### [Problem statement]
Tally the lines of the entries in which the string "dimensions" occurs, and say only how many.

== Segment start ==

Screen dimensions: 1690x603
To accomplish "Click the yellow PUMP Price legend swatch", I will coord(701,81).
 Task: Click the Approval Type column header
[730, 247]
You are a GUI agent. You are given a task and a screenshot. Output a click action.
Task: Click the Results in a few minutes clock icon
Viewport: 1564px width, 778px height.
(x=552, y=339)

== Segment end ==
== Segment start ==

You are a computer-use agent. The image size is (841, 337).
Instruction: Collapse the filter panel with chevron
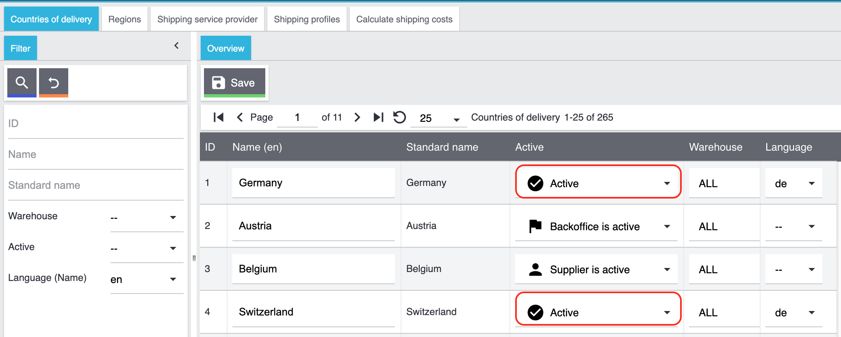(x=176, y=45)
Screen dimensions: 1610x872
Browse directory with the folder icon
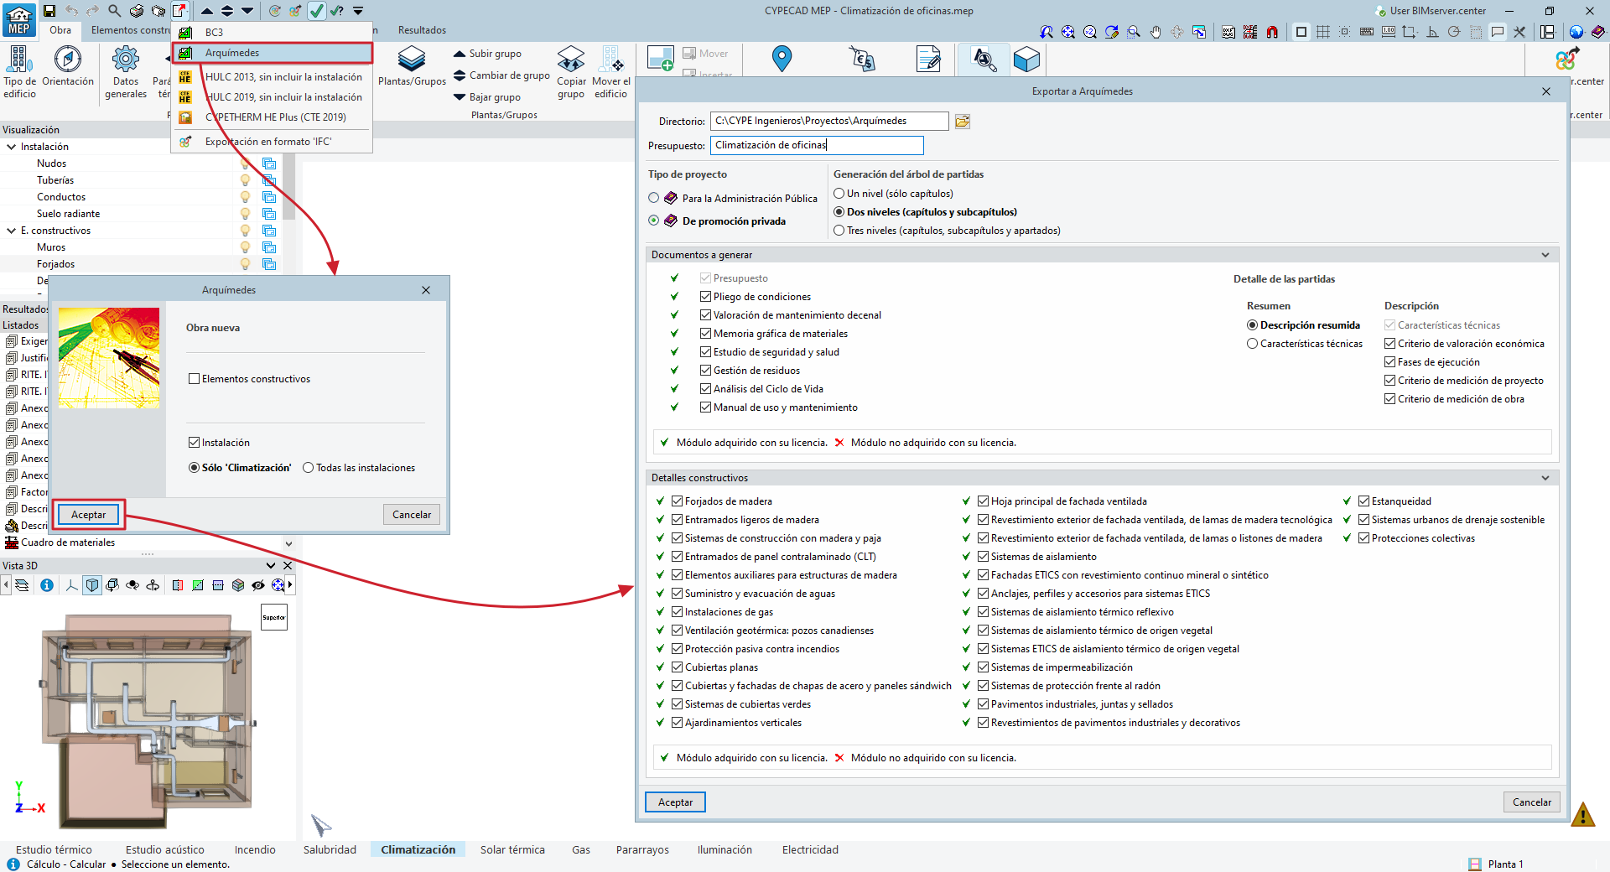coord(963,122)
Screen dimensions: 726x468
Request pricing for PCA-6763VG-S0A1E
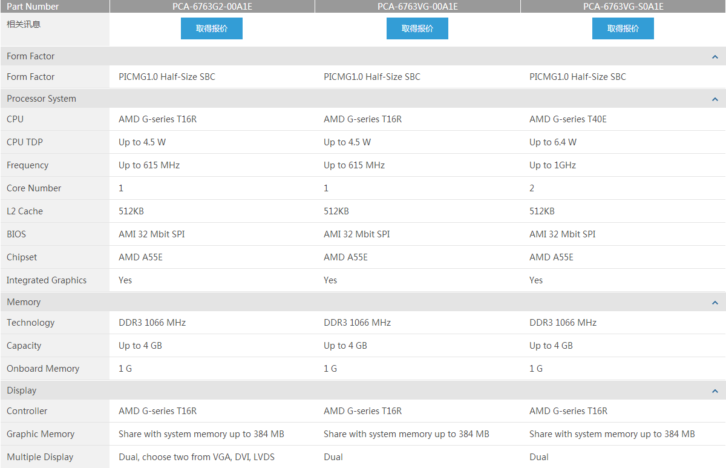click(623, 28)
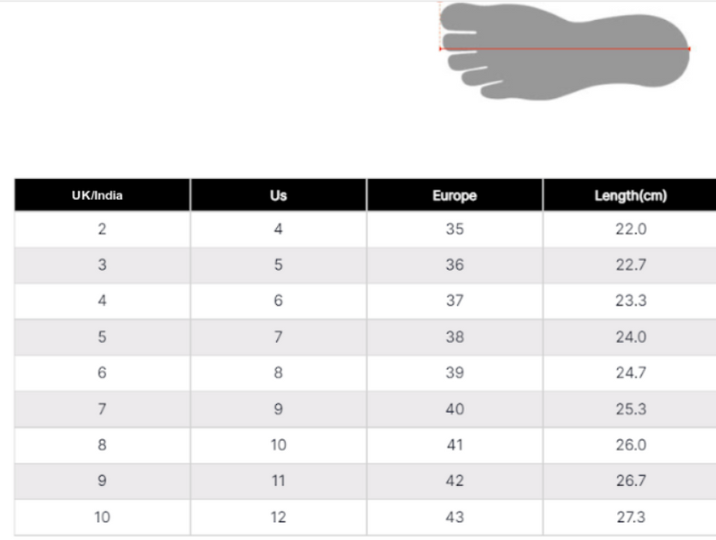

== Segment end ==

### [Solved exercise]
3